GIVEN ENTRIES

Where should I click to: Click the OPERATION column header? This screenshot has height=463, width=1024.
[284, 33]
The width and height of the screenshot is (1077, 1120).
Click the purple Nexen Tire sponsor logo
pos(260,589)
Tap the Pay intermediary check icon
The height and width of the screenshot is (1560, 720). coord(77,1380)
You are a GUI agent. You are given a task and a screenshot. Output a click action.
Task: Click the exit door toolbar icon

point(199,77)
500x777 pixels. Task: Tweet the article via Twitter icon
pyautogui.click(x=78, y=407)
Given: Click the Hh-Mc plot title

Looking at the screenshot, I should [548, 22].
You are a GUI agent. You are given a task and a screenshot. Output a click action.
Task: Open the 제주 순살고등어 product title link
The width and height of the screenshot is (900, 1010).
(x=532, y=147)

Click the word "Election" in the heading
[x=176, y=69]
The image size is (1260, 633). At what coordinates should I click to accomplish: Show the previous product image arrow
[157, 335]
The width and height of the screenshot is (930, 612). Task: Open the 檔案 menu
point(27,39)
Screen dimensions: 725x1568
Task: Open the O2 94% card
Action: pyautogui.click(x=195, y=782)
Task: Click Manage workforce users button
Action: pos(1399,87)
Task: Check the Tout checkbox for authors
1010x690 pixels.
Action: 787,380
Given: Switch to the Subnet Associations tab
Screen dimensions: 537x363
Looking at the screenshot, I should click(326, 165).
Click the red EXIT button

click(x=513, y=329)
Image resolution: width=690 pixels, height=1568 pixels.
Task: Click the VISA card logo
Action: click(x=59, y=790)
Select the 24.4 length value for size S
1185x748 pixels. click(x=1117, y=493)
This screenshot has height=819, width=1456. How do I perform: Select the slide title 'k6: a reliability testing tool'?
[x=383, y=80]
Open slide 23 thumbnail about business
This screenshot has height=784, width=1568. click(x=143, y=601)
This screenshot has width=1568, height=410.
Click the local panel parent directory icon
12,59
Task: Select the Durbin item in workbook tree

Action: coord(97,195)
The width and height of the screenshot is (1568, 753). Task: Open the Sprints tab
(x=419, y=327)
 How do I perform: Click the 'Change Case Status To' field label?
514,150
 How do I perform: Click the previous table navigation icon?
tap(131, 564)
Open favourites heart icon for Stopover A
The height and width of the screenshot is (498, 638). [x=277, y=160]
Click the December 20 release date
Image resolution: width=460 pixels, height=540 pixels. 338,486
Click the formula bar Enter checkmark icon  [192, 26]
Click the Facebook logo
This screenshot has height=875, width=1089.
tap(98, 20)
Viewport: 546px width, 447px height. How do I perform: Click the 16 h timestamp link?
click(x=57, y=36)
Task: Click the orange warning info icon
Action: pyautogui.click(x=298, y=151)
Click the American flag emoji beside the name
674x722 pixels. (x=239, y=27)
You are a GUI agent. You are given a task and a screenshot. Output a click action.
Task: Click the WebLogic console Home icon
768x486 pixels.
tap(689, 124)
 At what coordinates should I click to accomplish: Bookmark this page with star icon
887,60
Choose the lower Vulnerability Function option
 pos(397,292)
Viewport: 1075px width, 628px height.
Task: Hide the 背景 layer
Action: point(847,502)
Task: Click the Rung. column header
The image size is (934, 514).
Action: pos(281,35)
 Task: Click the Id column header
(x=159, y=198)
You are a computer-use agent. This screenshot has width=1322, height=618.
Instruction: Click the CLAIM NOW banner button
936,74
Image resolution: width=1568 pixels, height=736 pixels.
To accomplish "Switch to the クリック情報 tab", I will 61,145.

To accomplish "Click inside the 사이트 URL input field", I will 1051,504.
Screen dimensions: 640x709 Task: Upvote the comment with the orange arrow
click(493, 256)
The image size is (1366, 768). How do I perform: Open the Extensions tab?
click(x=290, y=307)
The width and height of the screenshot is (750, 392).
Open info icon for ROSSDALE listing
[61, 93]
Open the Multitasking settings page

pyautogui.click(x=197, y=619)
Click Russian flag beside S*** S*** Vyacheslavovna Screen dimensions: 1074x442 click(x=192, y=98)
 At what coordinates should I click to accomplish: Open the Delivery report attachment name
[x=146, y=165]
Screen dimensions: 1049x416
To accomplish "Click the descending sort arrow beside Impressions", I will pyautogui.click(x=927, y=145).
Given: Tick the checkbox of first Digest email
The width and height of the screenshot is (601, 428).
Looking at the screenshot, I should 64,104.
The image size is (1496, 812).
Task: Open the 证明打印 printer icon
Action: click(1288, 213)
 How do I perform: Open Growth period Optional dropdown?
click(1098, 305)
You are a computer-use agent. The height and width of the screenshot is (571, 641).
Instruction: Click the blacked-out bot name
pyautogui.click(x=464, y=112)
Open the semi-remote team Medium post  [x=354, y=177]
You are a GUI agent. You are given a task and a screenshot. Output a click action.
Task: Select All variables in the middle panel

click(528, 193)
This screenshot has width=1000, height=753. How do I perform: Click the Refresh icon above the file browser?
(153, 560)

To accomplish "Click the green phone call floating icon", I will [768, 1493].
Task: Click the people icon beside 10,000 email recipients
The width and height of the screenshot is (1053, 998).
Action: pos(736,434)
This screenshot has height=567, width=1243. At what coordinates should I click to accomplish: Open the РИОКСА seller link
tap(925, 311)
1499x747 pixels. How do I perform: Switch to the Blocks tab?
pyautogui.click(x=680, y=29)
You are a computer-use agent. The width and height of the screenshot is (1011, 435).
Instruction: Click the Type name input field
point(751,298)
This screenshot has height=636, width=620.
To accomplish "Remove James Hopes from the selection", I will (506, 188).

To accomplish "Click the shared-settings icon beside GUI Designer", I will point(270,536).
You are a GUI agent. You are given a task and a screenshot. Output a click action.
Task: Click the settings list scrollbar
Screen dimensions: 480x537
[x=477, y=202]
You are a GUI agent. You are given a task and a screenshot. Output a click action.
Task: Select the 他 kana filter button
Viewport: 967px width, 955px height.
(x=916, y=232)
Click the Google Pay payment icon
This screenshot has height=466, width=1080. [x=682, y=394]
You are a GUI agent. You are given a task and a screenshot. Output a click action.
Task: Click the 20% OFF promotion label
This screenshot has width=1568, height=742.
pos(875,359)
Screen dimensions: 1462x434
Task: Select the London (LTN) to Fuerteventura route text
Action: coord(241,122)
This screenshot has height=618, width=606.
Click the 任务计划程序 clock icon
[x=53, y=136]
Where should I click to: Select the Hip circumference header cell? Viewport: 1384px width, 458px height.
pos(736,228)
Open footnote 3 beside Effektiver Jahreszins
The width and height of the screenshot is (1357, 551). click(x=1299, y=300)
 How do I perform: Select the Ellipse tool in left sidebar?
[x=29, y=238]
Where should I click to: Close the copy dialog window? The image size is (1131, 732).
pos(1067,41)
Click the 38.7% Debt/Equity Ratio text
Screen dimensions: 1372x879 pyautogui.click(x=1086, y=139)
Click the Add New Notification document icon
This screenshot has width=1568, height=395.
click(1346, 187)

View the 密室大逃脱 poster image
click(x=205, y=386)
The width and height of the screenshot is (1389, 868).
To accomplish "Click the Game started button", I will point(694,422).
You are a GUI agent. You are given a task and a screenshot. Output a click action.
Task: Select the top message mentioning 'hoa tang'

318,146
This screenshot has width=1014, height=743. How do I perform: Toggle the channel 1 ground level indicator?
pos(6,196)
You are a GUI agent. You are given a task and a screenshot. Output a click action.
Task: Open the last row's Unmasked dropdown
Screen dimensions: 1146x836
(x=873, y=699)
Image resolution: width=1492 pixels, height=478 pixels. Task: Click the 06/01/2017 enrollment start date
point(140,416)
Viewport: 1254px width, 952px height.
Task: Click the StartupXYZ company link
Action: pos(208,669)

ABOUT THIS EXERCISE
Find the word "computer" in the entries, and copy every line it shows up in.

WORKED SOLUTION
You are a computer-use agent. This screenshot has width=1322, height=618.
You are a computer-use agent. The height and width of the screenshot is (571, 641).
You are a computer-use agent. The width and height of the screenshot is (1011, 435).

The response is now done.